=== Text block ===
Keywords

1 Introduction

Prediction of stock market performance has always been a hot topic and research direction. The Efficient Market Hypothesis (EMH) states that stock market prices in an efficient market follow a random walk pattern since prices reflect all historical and current information. Stock price changes are due to unforeseen future events [1]. The movement of stock prices largely depends on new information coming to the market, such as news posted on the internet and information reported in the financial press. However, future news is highly unpredictable. Hence, stock prices should follow a random walk movement and should never be predicted.

The concept of an “efficient market” has been empirically proved in several early studies [2,3,4,5]. The popularity of EMH reached its peak in the eighties [6]. However, the random walk theory has gradually received numerous critics while studies reveal that markets are inefficient in terms of predictability, raising doubts about the assumptions of an “efficient market”. Among these, numerous papers show that existing market anomalies arise from the irrationality of market participants, and stock prices are to some extent predictable due to pattens [6,7,8,9,10,11,12].

In addition, recent studies have shown that economic and corporate outcomes can be predicted by early signals could be extracted from online social media, such as Facebook, Twitter feeds, blogs and forums. Empirical evidences demonstrate that online public sentiment are useful in predicting book sales [13], movie sales [14], box-office revenues [15] and a variety of economic indicators [16]. Several studies supports that public sentiment has predictive power of stock price movement [17,18,19].

In this paper, we test the hypothesis, based on the premise of behavioral economics, that individuals’ emotions influence their decision-making process, leading to a strong correlation between “public sentiment” and “market sentiment.” We perform sentiment analysis on publicly available Twitter data to validate the association between the two. By adopting a model of self-organizing fuzzy neural network (SOFNN), we predict future stock price movements based on the previous days’ Dow Jones Industrial Average (DJIA) index values and sentiment indicators.

Our work is based on the well-received study by Bollen et al. [19]. The authors predict the closing prices of the DJIA by analyzing the sentiment arising from feeds on Twitter (namely, tweets). The sample dataset of the study includes daily Twitter feeds containing terms that explicitly express users’ mood states. The sample period ranges from February 28th, 2008 to December 19th, 2008. The authors adopt OpinionFinder and Google Profile of Mood States to convert public sentiment into quantifiable values. The resulting time series of mood swings were cross-validated by comparing public sentiment responses to specific cultural events. Then, after verifying the correlation between the sentiment value time series and the DJIA value time series by using Granger causal analysis, the authors used a self-organizing fuzzy neural network, based on sentiment data and historical DJIA data, to predict the direction of changes in the Dow Jones Industrial Index with an accuracy of 86.7%.
===
Exercise prompt:
List the online social media the introduction names as sources of early signals for predicting economic and corporate outcomes.
=== Data records ===
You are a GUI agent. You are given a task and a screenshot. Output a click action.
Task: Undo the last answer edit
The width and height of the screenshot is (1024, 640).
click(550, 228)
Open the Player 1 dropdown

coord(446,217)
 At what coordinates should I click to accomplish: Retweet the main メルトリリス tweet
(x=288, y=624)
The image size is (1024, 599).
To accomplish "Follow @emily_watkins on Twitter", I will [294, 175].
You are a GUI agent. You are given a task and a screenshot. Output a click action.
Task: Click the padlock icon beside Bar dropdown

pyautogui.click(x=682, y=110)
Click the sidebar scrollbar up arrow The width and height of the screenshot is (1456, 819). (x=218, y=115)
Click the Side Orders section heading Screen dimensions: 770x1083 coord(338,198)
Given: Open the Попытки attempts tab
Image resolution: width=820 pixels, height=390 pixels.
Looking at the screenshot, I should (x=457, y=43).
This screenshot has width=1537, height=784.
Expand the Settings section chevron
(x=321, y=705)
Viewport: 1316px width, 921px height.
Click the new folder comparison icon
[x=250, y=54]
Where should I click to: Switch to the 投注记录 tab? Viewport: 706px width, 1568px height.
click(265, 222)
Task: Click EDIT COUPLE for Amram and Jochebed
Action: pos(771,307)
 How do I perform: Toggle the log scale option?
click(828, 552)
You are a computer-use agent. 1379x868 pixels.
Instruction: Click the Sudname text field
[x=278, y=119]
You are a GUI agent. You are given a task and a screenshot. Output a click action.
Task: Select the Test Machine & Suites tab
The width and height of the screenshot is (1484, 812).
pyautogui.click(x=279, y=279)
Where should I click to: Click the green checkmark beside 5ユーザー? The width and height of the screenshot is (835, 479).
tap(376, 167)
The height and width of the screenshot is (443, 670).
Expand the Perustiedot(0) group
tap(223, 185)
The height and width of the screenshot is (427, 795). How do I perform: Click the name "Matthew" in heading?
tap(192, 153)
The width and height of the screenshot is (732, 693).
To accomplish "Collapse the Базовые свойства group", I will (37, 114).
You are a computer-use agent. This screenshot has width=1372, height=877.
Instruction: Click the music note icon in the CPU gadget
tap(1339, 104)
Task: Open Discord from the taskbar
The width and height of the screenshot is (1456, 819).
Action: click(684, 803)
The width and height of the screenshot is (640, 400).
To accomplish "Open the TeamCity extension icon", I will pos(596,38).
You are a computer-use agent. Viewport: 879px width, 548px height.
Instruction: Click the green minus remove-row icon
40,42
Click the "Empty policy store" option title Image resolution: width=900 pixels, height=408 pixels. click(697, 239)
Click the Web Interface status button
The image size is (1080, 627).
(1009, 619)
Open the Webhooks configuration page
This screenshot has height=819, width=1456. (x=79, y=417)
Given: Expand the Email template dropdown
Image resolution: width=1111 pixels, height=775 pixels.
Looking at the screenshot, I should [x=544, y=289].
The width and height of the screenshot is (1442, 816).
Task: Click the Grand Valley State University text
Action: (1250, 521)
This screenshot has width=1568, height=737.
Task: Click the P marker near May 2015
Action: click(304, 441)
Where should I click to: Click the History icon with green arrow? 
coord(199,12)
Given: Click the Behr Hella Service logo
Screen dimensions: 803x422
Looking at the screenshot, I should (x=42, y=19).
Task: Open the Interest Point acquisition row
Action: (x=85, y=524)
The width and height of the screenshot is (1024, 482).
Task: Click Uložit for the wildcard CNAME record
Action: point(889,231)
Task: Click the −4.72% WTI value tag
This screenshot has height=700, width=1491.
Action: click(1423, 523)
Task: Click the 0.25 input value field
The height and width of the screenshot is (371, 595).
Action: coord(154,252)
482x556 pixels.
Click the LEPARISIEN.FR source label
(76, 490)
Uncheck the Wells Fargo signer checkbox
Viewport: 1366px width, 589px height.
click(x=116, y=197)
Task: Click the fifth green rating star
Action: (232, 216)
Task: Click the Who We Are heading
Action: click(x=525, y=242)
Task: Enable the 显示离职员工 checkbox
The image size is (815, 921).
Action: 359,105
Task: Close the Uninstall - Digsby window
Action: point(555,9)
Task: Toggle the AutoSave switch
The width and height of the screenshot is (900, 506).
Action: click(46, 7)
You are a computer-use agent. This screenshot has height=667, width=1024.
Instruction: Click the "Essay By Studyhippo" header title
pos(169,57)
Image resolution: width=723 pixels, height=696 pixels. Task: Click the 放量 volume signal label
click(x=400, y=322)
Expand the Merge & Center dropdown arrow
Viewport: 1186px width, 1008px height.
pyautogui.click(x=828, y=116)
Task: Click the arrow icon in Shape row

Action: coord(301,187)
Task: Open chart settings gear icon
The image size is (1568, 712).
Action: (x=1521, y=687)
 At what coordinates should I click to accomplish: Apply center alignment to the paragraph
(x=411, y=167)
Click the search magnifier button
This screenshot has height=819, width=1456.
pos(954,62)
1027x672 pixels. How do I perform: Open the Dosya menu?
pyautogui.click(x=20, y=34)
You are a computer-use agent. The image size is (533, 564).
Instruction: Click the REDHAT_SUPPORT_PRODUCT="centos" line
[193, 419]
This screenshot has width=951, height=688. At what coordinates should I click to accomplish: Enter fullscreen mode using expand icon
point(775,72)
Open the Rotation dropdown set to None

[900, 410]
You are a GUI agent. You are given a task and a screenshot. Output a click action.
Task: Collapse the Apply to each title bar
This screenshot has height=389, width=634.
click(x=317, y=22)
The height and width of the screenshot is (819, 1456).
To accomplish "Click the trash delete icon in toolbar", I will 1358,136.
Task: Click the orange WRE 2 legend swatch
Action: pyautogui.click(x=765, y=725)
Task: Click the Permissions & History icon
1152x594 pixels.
===
Answer:
Facebook, Twitter feeds, blogs, forums